| Problem |
Print all of the entries below verbatim, changing nothing.

··· Data provided

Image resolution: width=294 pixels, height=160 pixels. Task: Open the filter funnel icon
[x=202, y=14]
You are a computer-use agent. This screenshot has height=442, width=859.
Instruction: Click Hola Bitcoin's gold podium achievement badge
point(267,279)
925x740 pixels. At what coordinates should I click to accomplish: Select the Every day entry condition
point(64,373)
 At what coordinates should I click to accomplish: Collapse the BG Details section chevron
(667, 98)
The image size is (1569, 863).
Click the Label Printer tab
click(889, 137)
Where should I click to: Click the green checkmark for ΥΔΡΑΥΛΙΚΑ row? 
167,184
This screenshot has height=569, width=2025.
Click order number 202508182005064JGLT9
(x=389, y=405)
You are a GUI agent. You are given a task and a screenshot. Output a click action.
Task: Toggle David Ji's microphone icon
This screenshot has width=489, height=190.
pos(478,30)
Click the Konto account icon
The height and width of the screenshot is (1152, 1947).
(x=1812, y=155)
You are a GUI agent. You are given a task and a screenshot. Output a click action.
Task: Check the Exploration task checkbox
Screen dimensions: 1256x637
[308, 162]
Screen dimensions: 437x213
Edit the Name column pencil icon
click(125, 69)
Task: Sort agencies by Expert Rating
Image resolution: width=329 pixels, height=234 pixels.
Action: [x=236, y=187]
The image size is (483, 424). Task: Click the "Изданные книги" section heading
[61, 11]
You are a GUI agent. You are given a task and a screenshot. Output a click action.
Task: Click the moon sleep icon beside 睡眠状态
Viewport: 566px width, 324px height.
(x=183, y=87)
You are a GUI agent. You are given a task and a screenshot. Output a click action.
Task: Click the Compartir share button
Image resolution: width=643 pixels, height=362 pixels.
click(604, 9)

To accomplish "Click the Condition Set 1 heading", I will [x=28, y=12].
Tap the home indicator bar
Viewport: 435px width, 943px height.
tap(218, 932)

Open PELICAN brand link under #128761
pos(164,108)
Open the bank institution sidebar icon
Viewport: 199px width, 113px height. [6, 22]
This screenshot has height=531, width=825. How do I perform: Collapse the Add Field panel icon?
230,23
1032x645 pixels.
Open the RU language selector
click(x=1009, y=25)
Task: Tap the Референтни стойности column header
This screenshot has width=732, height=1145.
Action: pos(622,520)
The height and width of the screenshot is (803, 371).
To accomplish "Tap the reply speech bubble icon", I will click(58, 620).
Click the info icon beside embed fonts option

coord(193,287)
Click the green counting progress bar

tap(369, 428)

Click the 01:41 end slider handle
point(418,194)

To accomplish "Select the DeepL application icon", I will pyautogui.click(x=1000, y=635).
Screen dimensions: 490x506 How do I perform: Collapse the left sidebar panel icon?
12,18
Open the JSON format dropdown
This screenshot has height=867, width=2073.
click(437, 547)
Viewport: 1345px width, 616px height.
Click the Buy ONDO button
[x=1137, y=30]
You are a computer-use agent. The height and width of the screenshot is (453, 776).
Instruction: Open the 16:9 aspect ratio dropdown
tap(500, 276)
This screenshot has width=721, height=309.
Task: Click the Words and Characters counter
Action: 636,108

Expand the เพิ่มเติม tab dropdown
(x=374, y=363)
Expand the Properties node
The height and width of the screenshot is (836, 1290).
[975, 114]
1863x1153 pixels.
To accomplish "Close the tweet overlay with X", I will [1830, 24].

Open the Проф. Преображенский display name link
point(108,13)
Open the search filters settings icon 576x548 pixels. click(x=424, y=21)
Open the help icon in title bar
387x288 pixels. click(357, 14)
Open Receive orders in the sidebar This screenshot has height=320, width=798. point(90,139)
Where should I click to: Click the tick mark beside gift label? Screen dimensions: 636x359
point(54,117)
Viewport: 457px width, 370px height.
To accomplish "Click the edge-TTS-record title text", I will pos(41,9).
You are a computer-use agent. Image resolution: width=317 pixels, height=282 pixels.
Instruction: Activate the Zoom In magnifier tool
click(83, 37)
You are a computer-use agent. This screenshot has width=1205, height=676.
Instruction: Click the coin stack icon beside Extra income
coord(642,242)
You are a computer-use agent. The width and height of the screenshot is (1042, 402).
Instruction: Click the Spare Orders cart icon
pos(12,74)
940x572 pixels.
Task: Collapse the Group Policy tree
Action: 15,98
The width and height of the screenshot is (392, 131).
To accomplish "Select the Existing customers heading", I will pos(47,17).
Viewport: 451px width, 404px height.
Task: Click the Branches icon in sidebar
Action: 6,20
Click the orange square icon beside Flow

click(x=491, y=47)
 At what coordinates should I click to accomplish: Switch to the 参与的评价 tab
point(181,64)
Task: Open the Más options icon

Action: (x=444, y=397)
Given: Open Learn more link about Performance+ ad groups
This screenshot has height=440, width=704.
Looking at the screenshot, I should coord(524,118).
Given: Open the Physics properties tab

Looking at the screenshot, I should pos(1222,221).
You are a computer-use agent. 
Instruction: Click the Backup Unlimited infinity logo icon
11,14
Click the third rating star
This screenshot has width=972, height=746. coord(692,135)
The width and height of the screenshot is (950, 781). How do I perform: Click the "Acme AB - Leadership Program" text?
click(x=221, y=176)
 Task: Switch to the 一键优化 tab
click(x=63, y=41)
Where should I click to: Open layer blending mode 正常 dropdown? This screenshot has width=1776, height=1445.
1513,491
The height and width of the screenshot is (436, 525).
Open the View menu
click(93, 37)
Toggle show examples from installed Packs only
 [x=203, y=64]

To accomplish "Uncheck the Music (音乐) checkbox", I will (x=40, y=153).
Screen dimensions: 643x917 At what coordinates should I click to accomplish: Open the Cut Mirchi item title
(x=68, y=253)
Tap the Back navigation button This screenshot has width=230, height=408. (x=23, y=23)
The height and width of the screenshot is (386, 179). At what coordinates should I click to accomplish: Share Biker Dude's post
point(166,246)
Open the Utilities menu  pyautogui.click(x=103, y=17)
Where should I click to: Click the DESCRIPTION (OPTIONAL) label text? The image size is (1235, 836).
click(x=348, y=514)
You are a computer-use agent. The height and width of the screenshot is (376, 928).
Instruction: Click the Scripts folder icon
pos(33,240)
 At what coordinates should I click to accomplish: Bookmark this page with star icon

······

| Full output |
Image resolution: width=294 pixels, height=160 pixels. Task: Open the filter funnel icon
[x=202, y=14]
You are a computer-use agent. This screenshot has height=442, width=859.
Instruction: Click Hola Bitcoin's gold podium achievement badge
point(267,279)
925x740 pixels. At what coordinates should I click to accomplish: Select the Every day entry condition
point(64,373)
 At what coordinates should I click to accomplish: Collapse the BG Details section chevron
(667, 98)
The image size is (1569, 863).
Click the Label Printer tab
click(889, 137)
Where should I click to: Click the green checkmark for ΥΔΡΑΥΛΙΚΑ row? 
167,184
This screenshot has height=569, width=2025.
Click order number 202508182005064JGLT9
(x=389, y=405)
You are a GUI agent. You are given a task and a screenshot. Output a click action.
Task: Toggle David Ji's microphone icon
This screenshot has width=489, height=190.
pos(478,30)
Click the Konto account icon
The height and width of the screenshot is (1152, 1947).
(x=1812, y=155)
You are a GUI agent. You are given a task and a screenshot. Output a click action.
Task: Check the Exploration task checkbox
Screen dimensions: 1256x637
[308, 162]
Screen dimensions: 437x213
Edit the Name column pencil icon
click(125, 69)
Task: Sort agencies by Expert Rating
Image resolution: width=329 pixels, height=234 pixels.
Action: [x=236, y=187]
The image size is (483, 424). Task: Click the "Изданные книги" section heading
[61, 11]
You are a GUI agent. You are given a task and a screenshot. Output a click action.
Task: Click the moon sleep icon beside 睡眠状态
Viewport: 566px width, 324px height.
(x=183, y=87)
You are a GUI agent. You are given a task and a screenshot. Output a click action.
Task: Click the Compartir share button
Image resolution: width=643 pixels, height=362 pixels.
click(604, 9)

To accomplish "Click the Condition Set 1 heading", I will [x=28, y=12].
Tap the home indicator bar
Viewport: 435px width, 943px height.
tap(218, 932)

Open PELICAN brand link under #128761
pos(164,108)
Open the bank institution sidebar icon
Viewport: 199px width, 113px height. [6, 22]
This screenshot has height=531, width=825. How do I perform: Collapse the Add Field panel icon?
230,23
1032x645 pixels.
Open the RU language selector
click(x=1009, y=25)
Task: Tap the Референтни стойности column header
This screenshot has width=732, height=1145.
Action: pos(622,520)
The height and width of the screenshot is (803, 371).
To accomplish "Tap the reply speech bubble icon", I will click(58, 620).
Click the info icon beside embed fonts option

coord(193,287)
Click the green counting progress bar

tap(369, 428)

Click the 01:41 end slider handle
point(418,194)

To accomplish "Select the DeepL application icon", I will pyautogui.click(x=1000, y=635).
Screen dimensions: 490x506 How do I perform: Collapse the left sidebar panel icon?
12,18
Open the JSON format dropdown
This screenshot has height=867, width=2073.
click(437, 547)
Viewport: 1345px width, 616px height.
Click the Buy ONDO button
[x=1137, y=30]
You are a computer-use agent. The height and width of the screenshot is (453, 776).
Instruction: Open the 16:9 aspect ratio dropdown
tap(500, 276)
This screenshot has width=721, height=309.
Task: Click the Words and Characters counter
Action: 636,108

Expand the เพิ่มเติม tab dropdown
(x=374, y=363)
Expand the Properties node
The height and width of the screenshot is (836, 1290).
[975, 114]
1863x1153 pixels.
To accomplish "Close the tweet overlay with X", I will [1830, 24].

Open the Проф. Преображенский display name link
point(108,13)
Open the search filters settings icon 576x548 pixels. click(x=424, y=21)
Open the help icon in title bar
387x288 pixels. click(357, 14)
Open Receive orders in the sidebar This screenshot has height=320, width=798. point(90,139)
Where should I click to: Click the tick mark beside gift label? Screen dimensions: 636x359
point(54,117)
Viewport: 457px width, 370px height.
To accomplish "Click the edge-TTS-record title text", I will pos(41,9).
You are a computer-use agent. Image resolution: width=317 pixels, height=282 pixels.
Instruction: Activate the Zoom In magnifier tool
click(83, 37)
You are a computer-use agent. This screenshot has width=1205, height=676.
Instruction: Click the coin stack icon beside Extra income
coord(642,242)
You are a computer-use agent. The width and height of the screenshot is (1042, 402).
Instruction: Click the Spare Orders cart icon
pos(12,74)
940x572 pixels.
Task: Collapse the Group Policy tree
Action: 15,98
The width and height of the screenshot is (392, 131).
To accomplish "Select the Existing customers heading", I will pos(47,17).
Viewport: 451px width, 404px height.
Task: Click the Branches icon in sidebar
Action: 6,20
Click the orange square icon beside Flow

click(x=491, y=47)
 At what coordinates should I click to accomplish: Switch to the 参与的评价 tab
point(181,64)
Task: Open the Más options icon

Action: (x=444, y=397)
Given: Open Learn more link about Performance+ ad groups
This screenshot has height=440, width=704.
Looking at the screenshot, I should coord(524,118).
Given: Open the Physics properties tab

Looking at the screenshot, I should pos(1222,221).
You are a computer-use agent. 
Instruction: Click the Backup Unlimited infinity logo icon
11,14
Click the third rating star
This screenshot has width=972, height=746. coord(692,135)
The width and height of the screenshot is (950, 781). How do I perform: Click the "Acme AB - Leadership Program" text?
click(x=221, y=176)
 Task: Switch to the 一键优化 tab
click(x=63, y=41)
Where should I click to: Open layer blending mode 正常 dropdown? This screenshot has width=1776, height=1445.
1513,491
The height and width of the screenshot is (436, 525).
Open the View menu
click(93, 37)
Toggle show examples from installed Packs only
 [x=203, y=64]

To accomplish "Uncheck the Music (音乐) checkbox", I will (x=40, y=153).
Screen dimensions: 643x917 At what coordinates should I click to accomplish: Open the Cut Mirchi item title
(x=68, y=253)
Tap the Back navigation button This screenshot has width=230, height=408. (x=23, y=23)
The height and width of the screenshot is (386, 179). At what coordinates should I click to accomplish: Share Biker Dude's post
point(166,246)
Open the Utilities menu  pyautogui.click(x=103, y=17)
Where should I click to: Click the DESCRIPTION (OPTIONAL) label text? The image size is (1235, 836).
click(x=348, y=514)
You are a computer-use agent. The height and width of the screenshot is (376, 928).
Instruction: Click the Scripts folder icon
pos(33,240)
 At what coordinates should I click to accomplish: Bookmark this page with star icon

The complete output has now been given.